Wednesday, January 23, 2008

@ The Movies

Oh my. I'm so very behind on the news....

Tonight I went to the Graphic Design Meetup Group, for the first time in a long time. They used to have it somewhat nearby and then moved it so far towards downtown that it would be a 70-mile trip for me to make it...alone, at night, in the city. Um...no.

So anyway, they noticed a precipitous drop in attendance, and decided to have two meetings and more or less split the locations, one meeting downtown and the other closer to the 'burbs. So I made up a lasagna and threw it in the fridge for Doug to heat up and I went.

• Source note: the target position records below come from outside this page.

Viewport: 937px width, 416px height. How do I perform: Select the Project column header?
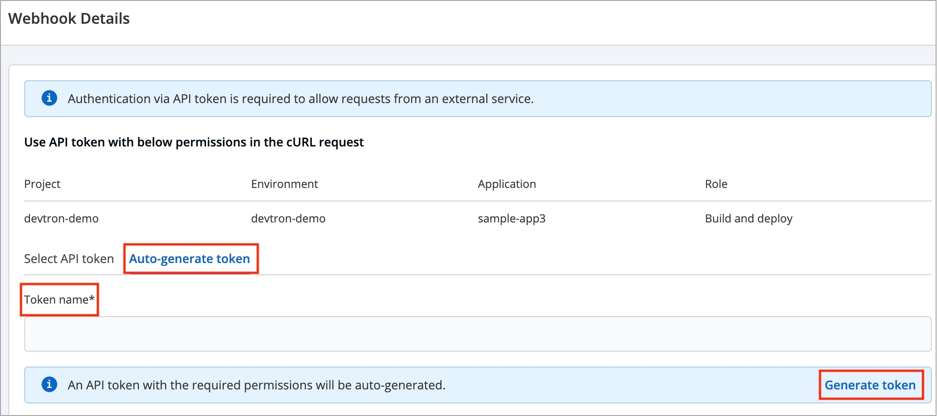[42, 184]
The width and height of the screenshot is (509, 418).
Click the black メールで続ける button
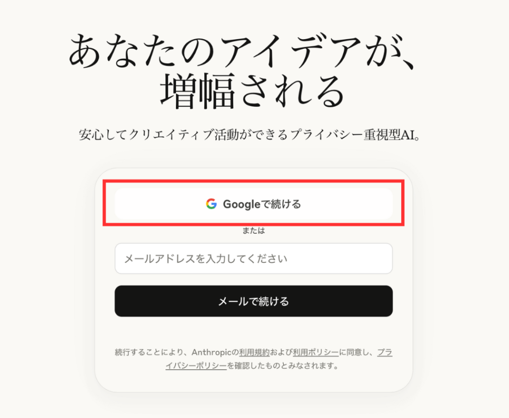tap(254, 301)
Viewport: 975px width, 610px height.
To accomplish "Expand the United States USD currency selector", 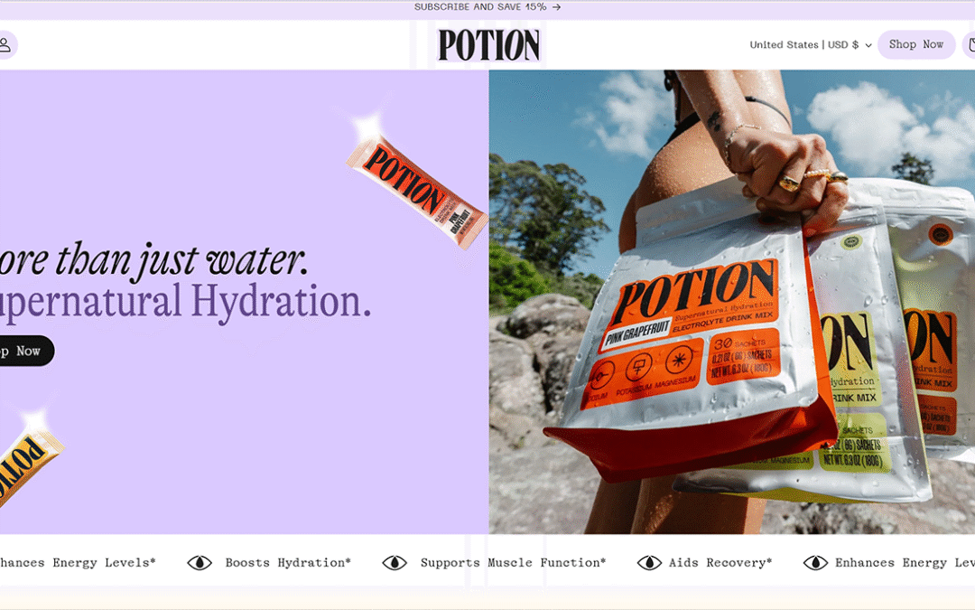I will coord(810,45).
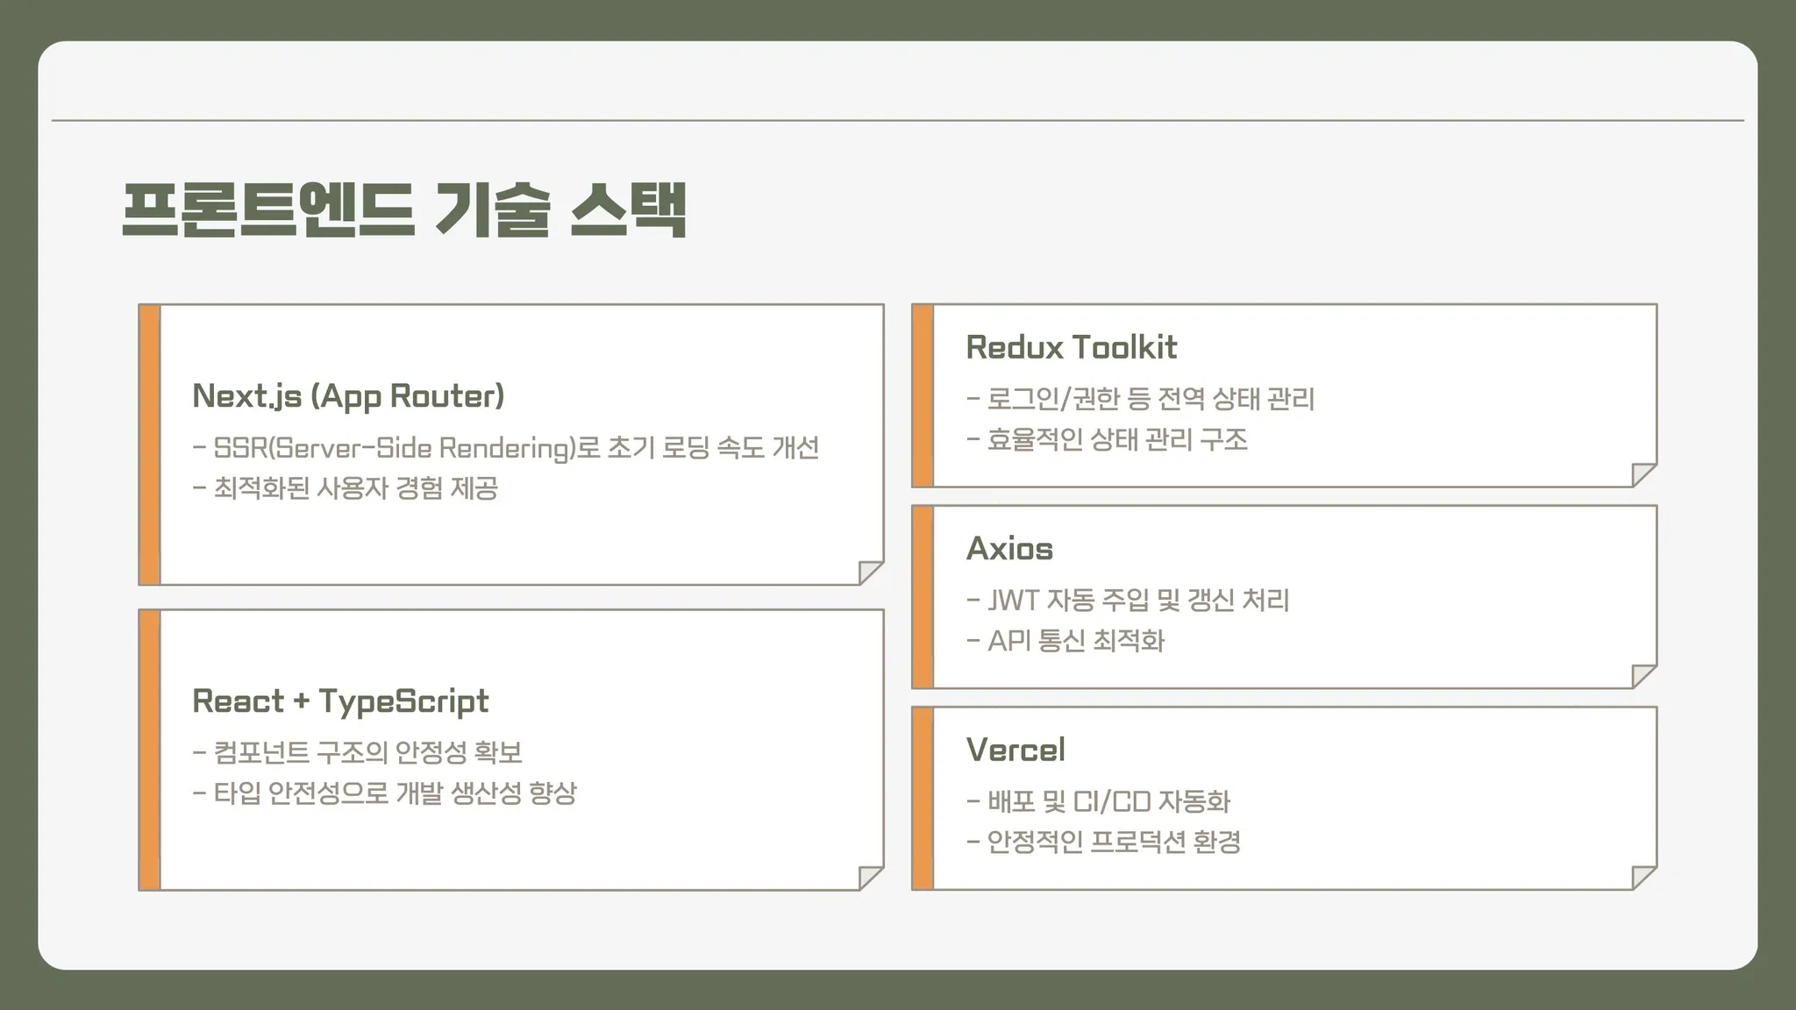This screenshot has width=1796, height=1010.
Task: Click the orange bar on Next.js card
Action: point(150,445)
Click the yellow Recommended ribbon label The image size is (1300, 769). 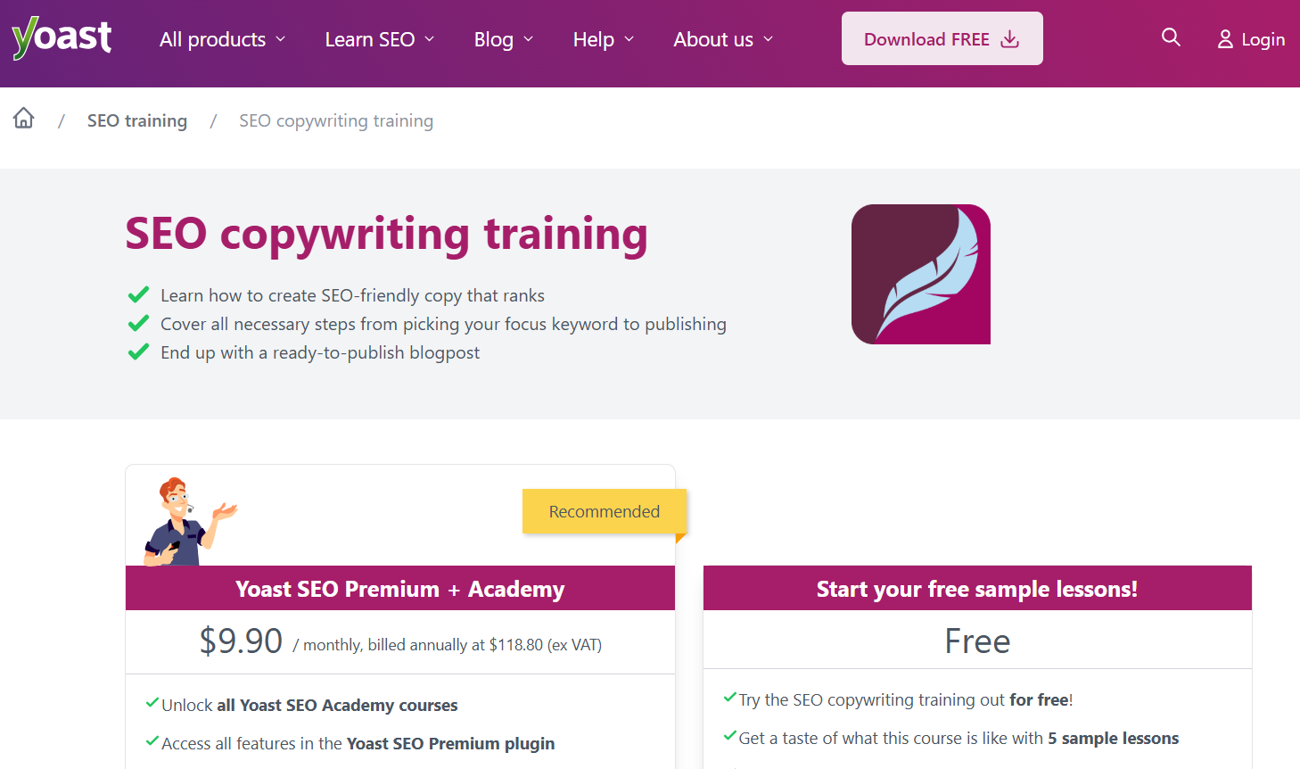pyautogui.click(x=604, y=511)
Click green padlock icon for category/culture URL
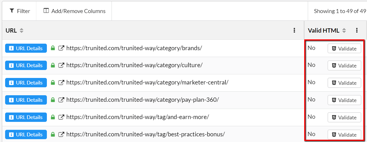The height and width of the screenshot is (142, 367). [53, 65]
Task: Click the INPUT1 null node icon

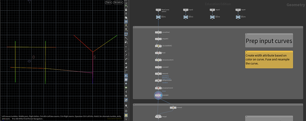Action: pos(158,17)
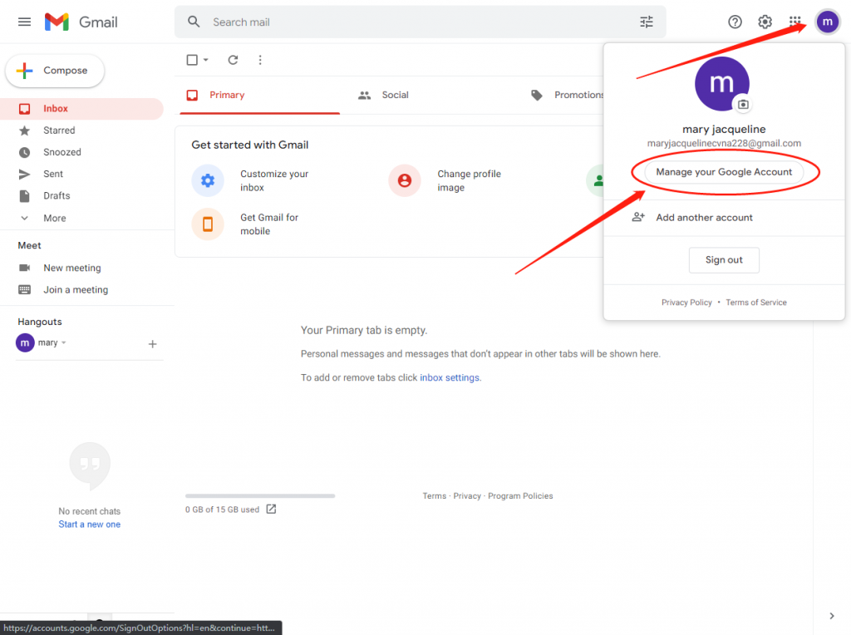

Nothing spectacular happened (though I'm proud to say that I left my business cards at home. Nice. Really a swift move to make when you're at a networking event, don't you think?), though I did have an interesting conversation with someone who took a break from design work to make a movie. It's not a huge budget sort of thing, but it sounded really interesting...I mean, how many people take time off to produce a movie? So what kind of movie? In a nutshell, a woman wakes up in a pit of mud on a construction site, with no idea who she is or what happened to her, although it appears that she's been beaten up and left for dead. She spends most of her time going on a quest to figure out what has happened. There's a male character who appears throughout the movie who's "trying to help her, although, as the audience, you're not sure if he's really helping her or going after her," she says. There are a few paranormal instances thrown in, weird flashbacks which, inexplicably, seem to be set in the 1850s, and you're not sure if your heroine is remembering being a character in a movie, has been reincarnated, has gone completely insane....and there's a twist and a surprise ending, which obviously you're not going to reveal to a complete stranger standing there in Starbucks. Makes total sense to me. 

I asked how she was going to distribute this movie...she says probably via a couple of film festivals and some private screenings and such. I'd have no idea how to go about such a thing. 

She says all of it was shot here in and around St. Louis. The interior church scenes were shot at SLU's St Francis Xavier College Church, which is a positively amazing venue. And so many of the scenes just fell together so nicely, it was eerie. "About a week before shooting, we still didn't have a place to shoot the opening," she says. "We were hoping to find a church that had some construction going on, so we could do the mud pit scene with all the construction stuff there in the shot. All the churches I kept contacting were either uncomfortable with it or couldn't for various reasons. And one day I go driving and a church right next door to me suddenly has scaffolding up, so....it took me four days to get a hold of the right person, but once I did they were like, 'Sure, no problem.' And it was great, the day we were there the real-life construction crews were doing work, so we had our actors in hard hats in the foreground, and in the background we had real construction workers climbing around and all their heavy equipment." I can't imagine what that would have cost if she'd had to hire all the extras, and the set, not to mention the equipment. 

Some of the other scenes were also shot around Old Town St Charles, a place I know and like quite well. They had a lot of people dressed in period clothing to do the scenes, and used a bed and breakfast which was already decorated for the right time period. Everyone was totally cooperative with the whole thing...she says her parents came to visit her for a few weeks and they got to come to the set to watch her work. They were a little worried about the movie (I mean, what, she's filming something in someone's backyard?), but she says that night they'd set up on Main Street on one of the cafe patios, "fogged the whole thing over, and we had like an 80-foot crane with a huge spotlight shining down, like it was moonlight."
"What did your parents think?"
She thought for a moment. "I think they were impressed, you know, it wasn't something like they'd been worried about, and that night we were able to just sort of sit in the corner of the patio and watch all the scenes unfold."

There's a preview of the movie on YouTube. It's called Shadowlands. 



So that was my evening. Before that I had SUCH a good time at home; I scrubbed out the shower, gave the kids a bath, cleaned out the litterboxes to the nth degree, and did five loads of laundry and three loads of dishes. Glad I didn't have any pressing client issues going on!

We went to Eagle Days again, and this time Lauren wanted to come. David likes to go because he actually LIKES eagles. He's kinda got this raptor thing going. Lauren wanted to go simply because David was going. So of course she's freezing to death and whining and complaining and essentially ruining it for everyone else. I REALLY don't think I'm taking her next year. Heck, David might not want to go next year. Who knows? 

At any rate, I DO have more news, but frankly, it's getting late, so I'll catch up a bit more later.